[Extracted records start]
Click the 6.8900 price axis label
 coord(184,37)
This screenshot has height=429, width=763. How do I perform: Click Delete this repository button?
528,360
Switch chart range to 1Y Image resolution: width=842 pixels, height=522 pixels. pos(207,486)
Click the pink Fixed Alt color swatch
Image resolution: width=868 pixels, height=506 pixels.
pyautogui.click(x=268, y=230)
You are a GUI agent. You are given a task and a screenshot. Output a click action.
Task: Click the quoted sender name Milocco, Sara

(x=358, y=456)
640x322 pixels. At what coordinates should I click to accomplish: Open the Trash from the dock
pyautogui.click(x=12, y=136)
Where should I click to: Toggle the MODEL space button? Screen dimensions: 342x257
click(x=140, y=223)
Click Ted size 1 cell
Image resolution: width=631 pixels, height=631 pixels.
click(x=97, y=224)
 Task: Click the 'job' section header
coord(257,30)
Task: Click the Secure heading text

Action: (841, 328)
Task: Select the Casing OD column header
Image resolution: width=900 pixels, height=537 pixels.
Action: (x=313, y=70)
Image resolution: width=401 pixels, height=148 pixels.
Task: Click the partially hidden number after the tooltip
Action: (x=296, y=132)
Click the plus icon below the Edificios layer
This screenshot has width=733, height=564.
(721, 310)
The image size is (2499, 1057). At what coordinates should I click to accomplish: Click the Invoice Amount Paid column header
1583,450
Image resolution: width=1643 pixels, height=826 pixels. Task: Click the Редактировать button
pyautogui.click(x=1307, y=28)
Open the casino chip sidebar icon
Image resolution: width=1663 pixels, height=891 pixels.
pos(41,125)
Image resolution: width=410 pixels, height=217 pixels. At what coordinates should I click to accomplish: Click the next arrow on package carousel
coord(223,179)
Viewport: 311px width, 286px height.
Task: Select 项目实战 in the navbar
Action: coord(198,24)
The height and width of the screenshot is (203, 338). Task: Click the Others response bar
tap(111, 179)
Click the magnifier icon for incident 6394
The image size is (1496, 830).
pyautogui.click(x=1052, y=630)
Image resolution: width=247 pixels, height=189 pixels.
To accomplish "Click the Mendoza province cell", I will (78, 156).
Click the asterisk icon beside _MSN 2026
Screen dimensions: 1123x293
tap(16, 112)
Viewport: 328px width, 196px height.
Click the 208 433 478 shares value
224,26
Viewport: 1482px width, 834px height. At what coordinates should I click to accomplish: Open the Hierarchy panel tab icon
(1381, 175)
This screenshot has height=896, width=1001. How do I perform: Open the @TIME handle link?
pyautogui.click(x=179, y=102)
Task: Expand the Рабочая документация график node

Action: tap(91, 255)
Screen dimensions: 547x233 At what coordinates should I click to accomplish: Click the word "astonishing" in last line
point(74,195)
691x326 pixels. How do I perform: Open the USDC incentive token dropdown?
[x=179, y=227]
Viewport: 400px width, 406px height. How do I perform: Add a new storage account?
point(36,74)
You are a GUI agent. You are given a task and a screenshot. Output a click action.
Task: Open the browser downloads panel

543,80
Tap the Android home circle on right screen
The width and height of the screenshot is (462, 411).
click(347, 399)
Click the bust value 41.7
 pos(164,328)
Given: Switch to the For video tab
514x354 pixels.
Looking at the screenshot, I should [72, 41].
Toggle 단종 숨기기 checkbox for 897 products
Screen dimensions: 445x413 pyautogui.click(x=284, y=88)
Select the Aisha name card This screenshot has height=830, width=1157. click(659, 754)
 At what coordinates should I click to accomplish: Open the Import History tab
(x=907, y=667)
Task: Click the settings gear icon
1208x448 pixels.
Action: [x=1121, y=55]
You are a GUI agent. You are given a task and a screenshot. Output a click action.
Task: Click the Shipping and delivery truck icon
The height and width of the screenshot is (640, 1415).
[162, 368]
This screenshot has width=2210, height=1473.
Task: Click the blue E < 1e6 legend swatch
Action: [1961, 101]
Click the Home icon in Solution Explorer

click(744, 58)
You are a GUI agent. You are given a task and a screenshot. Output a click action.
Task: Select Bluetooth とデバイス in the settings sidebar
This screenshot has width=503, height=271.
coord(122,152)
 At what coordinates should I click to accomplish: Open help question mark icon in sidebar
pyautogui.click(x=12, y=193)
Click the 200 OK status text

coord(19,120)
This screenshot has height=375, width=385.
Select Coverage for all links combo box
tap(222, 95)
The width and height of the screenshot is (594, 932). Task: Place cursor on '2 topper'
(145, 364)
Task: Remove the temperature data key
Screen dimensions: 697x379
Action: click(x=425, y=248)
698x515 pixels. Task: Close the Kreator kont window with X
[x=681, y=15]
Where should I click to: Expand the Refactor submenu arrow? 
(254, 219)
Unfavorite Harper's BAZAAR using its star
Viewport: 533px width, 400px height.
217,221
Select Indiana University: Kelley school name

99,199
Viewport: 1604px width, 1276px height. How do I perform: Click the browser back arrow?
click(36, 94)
[Extracted records end]
Reproduce the lines from the first one through the line containing "pos(41,125)", replacing "screenshot" with "screen capture" and changing nothing else.

■ Exercise answer:
Click the 6.8900 price axis label
 coord(184,37)
This screen capture has height=429, width=763. How do I perform: Click Delete this repository button?
528,360
Switch chart range to 1Y Image resolution: width=842 pixels, height=522 pixels. pos(207,486)
Click the pink Fixed Alt color swatch
Image resolution: width=868 pixels, height=506 pixels.
pyautogui.click(x=268, y=230)
You are a GUI agent. You are given a task and a screen capture. Output a click action.
Task: Click the quoted sender name Milocco, Sara

(x=358, y=456)
640x322 pixels. At what coordinates should I click to accomplish: Open the Trash from the dock
pyautogui.click(x=12, y=136)
Where should I click to: Toggle the MODEL space button? Screen dimensions: 342x257
click(x=140, y=223)
Click Ted size 1 cell
Image resolution: width=631 pixels, height=631 pixels.
click(x=97, y=224)
 Task: Click the 'job' section header
coord(257,30)
Task: Click the Secure heading text

Action: (841, 328)
Task: Select the Casing OD column header
Image resolution: width=900 pixels, height=537 pixels.
Action: (x=313, y=70)
Image resolution: width=401 pixels, height=148 pixels.
Task: Click the partially hidden number after the tooltip
Action: (x=296, y=132)
Click the plus icon below the Edificios layer
This screen capture has width=733, height=564.
(721, 310)
The image size is (2499, 1057). At what coordinates should I click to accomplish: Click the Invoice Amount Paid column header
1583,450
Image resolution: width=1643 pixels, height=826 pixels. Task: Click the Редактировать button
pyautogui.click(x=1307, y=28)
Open the casino chip sidebar icon
Image resolution: width=1663 pixels, height=891 pixels.
pos(41,125)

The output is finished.